### GIVEN PROBLEM
Can you give back, word for word, the rows starting with the line that contains "Image resolution: width=1485" and going on through the line that contains "tap(341, 332)", with both of those lines included?

-------- DATA LISTING --------

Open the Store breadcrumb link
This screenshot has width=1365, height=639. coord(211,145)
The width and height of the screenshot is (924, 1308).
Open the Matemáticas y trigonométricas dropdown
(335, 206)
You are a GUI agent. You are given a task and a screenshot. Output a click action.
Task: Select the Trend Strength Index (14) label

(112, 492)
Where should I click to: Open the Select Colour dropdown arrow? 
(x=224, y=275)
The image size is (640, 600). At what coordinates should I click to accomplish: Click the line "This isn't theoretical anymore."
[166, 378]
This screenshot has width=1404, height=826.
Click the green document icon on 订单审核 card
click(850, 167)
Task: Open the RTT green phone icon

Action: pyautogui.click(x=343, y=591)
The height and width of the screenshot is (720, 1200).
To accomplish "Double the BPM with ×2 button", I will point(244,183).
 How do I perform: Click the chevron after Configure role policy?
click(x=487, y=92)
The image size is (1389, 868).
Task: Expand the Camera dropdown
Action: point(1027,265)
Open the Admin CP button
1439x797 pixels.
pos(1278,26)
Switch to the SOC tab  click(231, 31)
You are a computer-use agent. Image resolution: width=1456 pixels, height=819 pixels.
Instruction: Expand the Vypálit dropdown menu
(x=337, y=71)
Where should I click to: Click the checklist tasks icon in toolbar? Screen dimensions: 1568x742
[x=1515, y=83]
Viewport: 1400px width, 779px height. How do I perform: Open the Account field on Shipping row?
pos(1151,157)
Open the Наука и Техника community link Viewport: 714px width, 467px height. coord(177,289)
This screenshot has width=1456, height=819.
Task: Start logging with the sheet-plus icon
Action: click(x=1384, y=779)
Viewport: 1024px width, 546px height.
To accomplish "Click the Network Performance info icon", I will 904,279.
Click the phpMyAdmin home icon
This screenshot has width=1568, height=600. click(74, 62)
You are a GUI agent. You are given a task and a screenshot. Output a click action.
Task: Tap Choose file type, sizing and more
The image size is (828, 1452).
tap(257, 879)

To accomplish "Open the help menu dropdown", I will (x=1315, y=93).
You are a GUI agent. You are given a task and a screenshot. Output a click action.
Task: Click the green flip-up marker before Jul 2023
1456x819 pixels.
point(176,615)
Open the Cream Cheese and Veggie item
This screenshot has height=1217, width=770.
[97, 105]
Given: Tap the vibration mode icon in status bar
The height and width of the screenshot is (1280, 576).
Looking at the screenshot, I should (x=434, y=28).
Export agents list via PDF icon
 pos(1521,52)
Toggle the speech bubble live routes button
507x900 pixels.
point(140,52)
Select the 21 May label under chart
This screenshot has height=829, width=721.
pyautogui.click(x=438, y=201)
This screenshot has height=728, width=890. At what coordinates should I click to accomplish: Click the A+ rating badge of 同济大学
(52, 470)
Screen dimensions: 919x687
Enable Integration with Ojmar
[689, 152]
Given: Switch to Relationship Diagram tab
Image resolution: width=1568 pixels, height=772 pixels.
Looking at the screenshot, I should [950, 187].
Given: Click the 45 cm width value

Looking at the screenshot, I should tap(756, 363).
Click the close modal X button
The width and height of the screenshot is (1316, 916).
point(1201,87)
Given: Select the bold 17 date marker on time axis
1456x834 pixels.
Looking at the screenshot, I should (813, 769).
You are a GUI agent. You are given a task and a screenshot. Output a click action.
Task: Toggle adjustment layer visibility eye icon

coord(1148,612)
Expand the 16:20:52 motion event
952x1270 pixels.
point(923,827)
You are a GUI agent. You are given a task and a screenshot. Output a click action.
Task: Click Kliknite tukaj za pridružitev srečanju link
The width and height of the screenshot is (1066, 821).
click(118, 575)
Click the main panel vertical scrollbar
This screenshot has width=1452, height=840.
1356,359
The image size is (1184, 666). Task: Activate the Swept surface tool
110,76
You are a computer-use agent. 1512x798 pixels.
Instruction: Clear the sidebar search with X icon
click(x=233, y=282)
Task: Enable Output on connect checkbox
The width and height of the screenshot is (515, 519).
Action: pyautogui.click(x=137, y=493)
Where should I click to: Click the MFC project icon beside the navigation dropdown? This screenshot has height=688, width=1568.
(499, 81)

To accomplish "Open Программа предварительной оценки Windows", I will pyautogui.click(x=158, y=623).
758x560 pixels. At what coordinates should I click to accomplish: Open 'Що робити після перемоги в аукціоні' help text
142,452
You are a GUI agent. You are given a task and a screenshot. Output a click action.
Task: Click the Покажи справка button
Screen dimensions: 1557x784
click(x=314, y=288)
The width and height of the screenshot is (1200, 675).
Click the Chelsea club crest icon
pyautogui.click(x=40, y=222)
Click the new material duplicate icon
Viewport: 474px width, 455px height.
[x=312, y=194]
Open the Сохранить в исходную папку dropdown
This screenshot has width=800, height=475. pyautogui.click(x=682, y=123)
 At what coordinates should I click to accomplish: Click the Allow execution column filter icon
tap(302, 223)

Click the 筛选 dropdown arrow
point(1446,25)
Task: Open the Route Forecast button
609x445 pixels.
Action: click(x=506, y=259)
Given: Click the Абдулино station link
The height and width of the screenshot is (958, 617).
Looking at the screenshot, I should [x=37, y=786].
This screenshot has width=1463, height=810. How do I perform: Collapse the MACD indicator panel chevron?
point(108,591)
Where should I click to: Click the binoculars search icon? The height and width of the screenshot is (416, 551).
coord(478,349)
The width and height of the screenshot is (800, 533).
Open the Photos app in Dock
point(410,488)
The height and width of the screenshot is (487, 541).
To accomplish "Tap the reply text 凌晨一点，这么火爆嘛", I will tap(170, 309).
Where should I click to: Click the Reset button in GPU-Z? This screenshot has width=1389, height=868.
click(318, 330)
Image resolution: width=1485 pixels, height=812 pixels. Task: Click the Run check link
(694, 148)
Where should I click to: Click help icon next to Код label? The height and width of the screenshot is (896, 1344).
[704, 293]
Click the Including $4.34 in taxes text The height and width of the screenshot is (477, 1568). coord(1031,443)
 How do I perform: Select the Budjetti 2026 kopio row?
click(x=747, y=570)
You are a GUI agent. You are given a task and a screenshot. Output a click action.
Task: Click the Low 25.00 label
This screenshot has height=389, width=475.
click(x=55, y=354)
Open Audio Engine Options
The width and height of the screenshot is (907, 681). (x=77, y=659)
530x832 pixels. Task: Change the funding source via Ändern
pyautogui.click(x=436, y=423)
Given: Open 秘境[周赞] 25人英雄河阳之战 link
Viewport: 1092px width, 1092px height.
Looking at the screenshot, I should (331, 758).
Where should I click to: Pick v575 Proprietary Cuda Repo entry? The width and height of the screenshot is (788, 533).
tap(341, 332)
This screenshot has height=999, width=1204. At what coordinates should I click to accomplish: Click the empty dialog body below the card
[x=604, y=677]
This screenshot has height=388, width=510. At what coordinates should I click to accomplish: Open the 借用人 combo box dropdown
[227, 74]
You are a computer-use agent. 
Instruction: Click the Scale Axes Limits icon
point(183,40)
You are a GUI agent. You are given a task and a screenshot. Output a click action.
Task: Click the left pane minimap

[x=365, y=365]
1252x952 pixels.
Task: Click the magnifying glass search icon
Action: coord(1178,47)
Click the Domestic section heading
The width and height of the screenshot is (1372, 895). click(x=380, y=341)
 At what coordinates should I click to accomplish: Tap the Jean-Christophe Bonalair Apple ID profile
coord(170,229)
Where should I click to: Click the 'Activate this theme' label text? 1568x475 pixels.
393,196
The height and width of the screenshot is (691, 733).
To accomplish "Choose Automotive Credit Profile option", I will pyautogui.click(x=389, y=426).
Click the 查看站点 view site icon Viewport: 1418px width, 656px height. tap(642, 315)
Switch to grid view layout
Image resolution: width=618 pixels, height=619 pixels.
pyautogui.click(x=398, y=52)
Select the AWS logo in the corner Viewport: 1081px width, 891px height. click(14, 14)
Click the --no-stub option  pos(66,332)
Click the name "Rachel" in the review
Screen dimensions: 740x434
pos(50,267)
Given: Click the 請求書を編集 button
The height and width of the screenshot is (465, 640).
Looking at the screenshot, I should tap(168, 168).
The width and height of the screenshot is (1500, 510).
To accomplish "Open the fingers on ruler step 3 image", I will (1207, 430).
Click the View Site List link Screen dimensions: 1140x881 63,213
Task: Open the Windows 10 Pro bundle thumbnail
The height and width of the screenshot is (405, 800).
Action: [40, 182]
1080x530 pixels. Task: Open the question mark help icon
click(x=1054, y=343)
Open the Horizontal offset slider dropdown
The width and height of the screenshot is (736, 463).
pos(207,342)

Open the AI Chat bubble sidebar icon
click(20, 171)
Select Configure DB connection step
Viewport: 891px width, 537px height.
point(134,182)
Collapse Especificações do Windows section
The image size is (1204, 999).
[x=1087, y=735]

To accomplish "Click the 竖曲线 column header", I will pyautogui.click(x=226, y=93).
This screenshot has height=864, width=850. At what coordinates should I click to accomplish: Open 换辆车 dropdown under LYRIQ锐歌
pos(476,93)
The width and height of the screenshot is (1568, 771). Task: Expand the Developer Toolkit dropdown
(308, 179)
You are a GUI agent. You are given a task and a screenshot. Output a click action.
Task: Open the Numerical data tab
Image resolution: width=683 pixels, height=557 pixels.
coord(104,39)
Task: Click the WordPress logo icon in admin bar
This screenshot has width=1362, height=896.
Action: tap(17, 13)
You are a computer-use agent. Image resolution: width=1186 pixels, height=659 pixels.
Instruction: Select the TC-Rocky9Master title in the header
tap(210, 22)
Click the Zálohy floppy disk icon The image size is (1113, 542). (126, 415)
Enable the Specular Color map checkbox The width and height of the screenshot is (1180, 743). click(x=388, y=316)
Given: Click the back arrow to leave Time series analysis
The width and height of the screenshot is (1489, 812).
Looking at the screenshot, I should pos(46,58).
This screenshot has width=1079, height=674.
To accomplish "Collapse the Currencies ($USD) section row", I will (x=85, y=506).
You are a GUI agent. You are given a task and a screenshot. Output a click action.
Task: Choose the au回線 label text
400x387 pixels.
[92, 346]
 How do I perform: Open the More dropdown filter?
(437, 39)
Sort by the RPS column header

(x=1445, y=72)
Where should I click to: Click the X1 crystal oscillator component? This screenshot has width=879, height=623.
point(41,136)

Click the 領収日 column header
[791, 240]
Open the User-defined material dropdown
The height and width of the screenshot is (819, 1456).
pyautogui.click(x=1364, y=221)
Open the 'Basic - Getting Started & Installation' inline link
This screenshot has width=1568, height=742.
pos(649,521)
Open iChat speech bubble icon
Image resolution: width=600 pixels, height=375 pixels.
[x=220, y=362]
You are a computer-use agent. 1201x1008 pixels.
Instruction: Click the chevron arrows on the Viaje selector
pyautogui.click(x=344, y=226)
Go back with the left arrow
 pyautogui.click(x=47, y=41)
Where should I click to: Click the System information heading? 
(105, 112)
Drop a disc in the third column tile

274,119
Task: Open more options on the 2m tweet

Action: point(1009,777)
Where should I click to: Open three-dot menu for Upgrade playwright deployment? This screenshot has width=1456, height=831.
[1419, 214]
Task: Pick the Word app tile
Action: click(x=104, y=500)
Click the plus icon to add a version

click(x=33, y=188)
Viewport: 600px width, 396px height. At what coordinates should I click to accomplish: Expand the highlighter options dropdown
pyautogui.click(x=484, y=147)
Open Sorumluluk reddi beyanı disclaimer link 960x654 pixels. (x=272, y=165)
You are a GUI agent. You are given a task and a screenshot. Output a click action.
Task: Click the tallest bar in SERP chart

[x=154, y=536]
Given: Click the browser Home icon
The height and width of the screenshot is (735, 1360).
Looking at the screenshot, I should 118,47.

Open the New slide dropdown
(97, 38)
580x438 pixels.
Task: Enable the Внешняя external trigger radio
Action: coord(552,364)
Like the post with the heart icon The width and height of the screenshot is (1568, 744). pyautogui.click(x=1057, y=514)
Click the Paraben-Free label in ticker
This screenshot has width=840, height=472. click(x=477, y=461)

--------

### THE REPLY
Image resolution: width=1485 pixels, height=812 pixels. Task: Click the Run check link
(694, 148)
Where should I click to: Click help icon next to Код label? The height and width of the screenshot is (896, 1344).
[704, 293]
Click the Including $4.34 in taxes text The height and width of the screenshot is (477, 1568). coord(1031,443)
 How do I perform: Select the Budjetti 2026 kopio row?
click(x=747, y=570)
You are a GUI agent. You are given a task and a screenshot. Output a click action.
Task: Click the Low 25.00 label
This screenshot has height=389, width=475.
click(x=55, y=354)
Open Audio Engine Options
The width and height of the screenshot is (907, 681). (x=77, y=659)
530x832 pixels. Task: Change the funding source via Ändern
pyautogui.click(x=436, y=423)
Given: Open 秘境[周赞] 25人英雄河阳之战 link
Viewport: 1092px width, 1092px height.
Looking at the screenshot, I should (331, 758).
Where should I click to: Pick v575 Proprietary Cuda Repo entry? The width and height of the screenshot is (788, 533).
tap(341, 332)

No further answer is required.